Having a career in science often means enjoying the thrill of discovery. Gaining a better understanding of the world around us is among the most noble of professional pursuits. Other times, you may find yourself crafting a knife out of frozen feces.
In an experiment reported by Sapiens, researchers at Kent State University recently tested the validity of an old and possibly apocryphal tale involving an Inuit man whose family wanted him to join them in a new settlement. When he insisted on living a solitary life on the ice, the family took away his tools. The man indignantly used his bowel movement to forge a blade to kill a dog for his rib cage and hide—which he repurposed as a sled—and disappeared into the countryside. Scientists wanted to see if it would really be possible to create a bladed tool out of poop.
The study, published in the Journal of Archaeological Science, contains a spoiler in its title: “Experimental Replication Shows Knives Manufactured from Frozen Feces Do Not Work.” Lead author Metin Eren, director of archaeology and assistant professor of anthropology at Kent State, fully committed to the task, eating a high-protein diet typical of the Inuit for eight days and preserving his excrement. “Raw material collection did not begin until day four,” he writes, though it’s unclear whether that was due to a need to create distance from the remnants of a contemporary diet or whether he was constipated.

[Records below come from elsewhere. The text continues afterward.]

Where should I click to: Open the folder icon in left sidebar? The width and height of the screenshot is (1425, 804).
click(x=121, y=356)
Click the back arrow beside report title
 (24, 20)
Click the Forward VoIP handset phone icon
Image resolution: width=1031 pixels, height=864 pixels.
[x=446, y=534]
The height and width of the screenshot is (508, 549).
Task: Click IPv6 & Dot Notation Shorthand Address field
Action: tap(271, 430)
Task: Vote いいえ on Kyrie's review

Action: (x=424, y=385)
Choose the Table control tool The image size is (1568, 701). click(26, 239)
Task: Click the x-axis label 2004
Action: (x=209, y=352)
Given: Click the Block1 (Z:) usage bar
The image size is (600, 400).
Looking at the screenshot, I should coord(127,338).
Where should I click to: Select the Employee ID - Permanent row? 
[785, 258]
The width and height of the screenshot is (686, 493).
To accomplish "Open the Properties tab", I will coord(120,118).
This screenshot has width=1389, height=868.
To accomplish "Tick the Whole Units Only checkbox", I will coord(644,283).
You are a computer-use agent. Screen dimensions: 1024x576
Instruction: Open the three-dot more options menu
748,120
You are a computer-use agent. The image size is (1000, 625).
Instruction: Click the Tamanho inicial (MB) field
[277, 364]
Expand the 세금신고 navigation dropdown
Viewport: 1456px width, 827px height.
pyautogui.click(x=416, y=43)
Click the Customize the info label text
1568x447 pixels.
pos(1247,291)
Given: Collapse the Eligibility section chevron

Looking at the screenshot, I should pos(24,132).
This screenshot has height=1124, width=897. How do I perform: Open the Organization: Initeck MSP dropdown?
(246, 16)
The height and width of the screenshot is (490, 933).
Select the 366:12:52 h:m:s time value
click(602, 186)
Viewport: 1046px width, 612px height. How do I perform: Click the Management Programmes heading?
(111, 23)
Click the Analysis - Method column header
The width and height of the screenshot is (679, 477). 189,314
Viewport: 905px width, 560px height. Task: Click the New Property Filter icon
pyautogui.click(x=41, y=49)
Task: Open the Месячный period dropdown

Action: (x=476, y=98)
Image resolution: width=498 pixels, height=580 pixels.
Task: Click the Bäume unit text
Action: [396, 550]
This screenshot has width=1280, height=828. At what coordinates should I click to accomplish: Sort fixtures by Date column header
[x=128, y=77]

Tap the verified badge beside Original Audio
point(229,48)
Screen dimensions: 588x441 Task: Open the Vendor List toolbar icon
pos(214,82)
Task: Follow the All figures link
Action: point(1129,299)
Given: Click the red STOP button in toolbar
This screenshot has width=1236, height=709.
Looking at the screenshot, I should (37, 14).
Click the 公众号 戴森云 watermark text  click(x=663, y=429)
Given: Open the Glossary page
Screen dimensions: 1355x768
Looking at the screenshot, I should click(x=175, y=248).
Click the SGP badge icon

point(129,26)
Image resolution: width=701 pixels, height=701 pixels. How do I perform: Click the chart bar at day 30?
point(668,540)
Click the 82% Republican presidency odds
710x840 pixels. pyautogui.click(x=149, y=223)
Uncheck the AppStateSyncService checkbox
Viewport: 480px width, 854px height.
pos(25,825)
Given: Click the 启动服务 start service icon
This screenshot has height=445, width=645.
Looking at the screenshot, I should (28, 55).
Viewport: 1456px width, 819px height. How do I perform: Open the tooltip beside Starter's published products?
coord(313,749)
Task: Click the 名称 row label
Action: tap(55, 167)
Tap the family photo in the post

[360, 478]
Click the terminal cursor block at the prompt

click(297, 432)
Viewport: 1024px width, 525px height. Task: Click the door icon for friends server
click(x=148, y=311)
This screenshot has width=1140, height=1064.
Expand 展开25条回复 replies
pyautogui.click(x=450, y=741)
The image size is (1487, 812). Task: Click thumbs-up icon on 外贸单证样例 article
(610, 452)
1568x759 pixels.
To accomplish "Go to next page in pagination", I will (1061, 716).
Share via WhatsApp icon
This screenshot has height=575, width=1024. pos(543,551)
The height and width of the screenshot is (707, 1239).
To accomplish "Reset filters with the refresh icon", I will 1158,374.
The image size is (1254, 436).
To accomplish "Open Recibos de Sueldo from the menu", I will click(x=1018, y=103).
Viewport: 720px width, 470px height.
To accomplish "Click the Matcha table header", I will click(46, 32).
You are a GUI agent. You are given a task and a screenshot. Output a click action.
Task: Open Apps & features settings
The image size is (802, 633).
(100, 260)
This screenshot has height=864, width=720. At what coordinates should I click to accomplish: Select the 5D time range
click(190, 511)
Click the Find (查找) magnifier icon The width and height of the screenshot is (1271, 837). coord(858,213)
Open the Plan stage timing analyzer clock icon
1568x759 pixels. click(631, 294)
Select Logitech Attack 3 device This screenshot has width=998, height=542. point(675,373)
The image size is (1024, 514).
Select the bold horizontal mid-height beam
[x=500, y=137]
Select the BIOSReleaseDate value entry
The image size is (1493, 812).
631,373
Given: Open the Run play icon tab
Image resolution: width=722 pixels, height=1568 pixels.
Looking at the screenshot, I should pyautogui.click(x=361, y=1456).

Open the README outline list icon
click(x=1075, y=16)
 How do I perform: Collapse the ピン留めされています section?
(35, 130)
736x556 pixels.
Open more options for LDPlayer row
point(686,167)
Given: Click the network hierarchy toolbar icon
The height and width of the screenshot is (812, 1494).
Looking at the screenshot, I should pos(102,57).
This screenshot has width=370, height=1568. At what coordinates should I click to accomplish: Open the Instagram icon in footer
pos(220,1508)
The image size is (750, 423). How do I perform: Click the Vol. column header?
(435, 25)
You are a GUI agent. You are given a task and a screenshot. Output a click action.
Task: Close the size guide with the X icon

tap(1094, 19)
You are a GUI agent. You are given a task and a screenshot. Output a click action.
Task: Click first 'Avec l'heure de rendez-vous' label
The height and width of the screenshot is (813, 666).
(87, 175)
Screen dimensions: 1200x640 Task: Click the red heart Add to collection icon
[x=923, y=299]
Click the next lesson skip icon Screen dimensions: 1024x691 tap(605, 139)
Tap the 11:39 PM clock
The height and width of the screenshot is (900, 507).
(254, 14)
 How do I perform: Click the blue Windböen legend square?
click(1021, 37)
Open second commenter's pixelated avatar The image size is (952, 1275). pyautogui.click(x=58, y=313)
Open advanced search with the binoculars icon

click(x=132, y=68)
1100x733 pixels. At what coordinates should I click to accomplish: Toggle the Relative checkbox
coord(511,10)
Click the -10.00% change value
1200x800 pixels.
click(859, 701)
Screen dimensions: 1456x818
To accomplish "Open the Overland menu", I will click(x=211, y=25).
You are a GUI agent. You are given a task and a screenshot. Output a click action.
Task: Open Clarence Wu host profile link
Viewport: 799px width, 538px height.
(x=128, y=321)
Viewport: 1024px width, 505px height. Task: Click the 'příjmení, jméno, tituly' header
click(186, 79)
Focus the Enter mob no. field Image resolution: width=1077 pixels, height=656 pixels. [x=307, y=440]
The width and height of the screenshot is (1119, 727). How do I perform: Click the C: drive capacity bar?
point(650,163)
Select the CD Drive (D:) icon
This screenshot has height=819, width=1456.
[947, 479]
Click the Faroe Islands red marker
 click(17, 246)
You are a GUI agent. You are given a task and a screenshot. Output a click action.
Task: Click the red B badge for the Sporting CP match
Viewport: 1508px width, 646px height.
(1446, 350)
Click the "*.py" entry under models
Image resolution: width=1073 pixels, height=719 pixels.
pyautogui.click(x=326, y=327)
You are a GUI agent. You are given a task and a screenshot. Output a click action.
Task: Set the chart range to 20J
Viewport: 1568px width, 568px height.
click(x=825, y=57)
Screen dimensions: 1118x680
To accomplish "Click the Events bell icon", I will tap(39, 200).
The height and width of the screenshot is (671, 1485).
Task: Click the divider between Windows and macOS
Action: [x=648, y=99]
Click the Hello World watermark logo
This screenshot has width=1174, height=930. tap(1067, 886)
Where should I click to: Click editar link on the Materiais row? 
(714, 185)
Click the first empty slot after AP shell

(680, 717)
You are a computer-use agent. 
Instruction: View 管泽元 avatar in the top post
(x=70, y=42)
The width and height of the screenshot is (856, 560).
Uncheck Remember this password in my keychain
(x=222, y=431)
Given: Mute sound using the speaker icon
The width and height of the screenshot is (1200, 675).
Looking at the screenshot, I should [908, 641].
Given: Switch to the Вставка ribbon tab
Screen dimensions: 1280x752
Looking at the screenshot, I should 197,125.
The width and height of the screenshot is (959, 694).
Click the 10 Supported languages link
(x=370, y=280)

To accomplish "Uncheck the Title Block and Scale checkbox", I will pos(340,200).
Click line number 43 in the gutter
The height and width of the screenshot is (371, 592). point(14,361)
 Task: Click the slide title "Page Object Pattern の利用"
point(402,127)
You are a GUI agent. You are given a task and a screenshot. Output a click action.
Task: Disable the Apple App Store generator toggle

The waste was manipulated into two blades, one shaped by hand and the other by a knife mold, then frozen at -20°C. Immediately prior to use, they were subjected to dry ice at -50°C to ensure firmness. A metal file was used to hone the cutting edge.
Armed with this weaponized fecal matter, Eren tried to mimic how the Inuit would have used such a tool, attempting to cut into animal hide with it—in this case, pig hide. Lacking the properties of steel, the waste simply turned to mush when pressed against flesh. This remained the case even when Eren solicited the bowel contents of a colleague eating a more traditional Western diet. (A conversation that was unfortunately not recounted.) Only the most pliable subcutaneous fat of the pig could be penetrated before the knife became blunted.
“…Our results suggest that knives manufactured from frozen human feces are not functional,” Eren writes, adding that “we gave our knives the best possible chance to succeed and they still could not function.”
The value of a poop-based tool appears to be nil, but the story might still have resonance: scholars familiar with the tale believe it could have been a figurative attempt to describe the resourcefulness of the Inuit.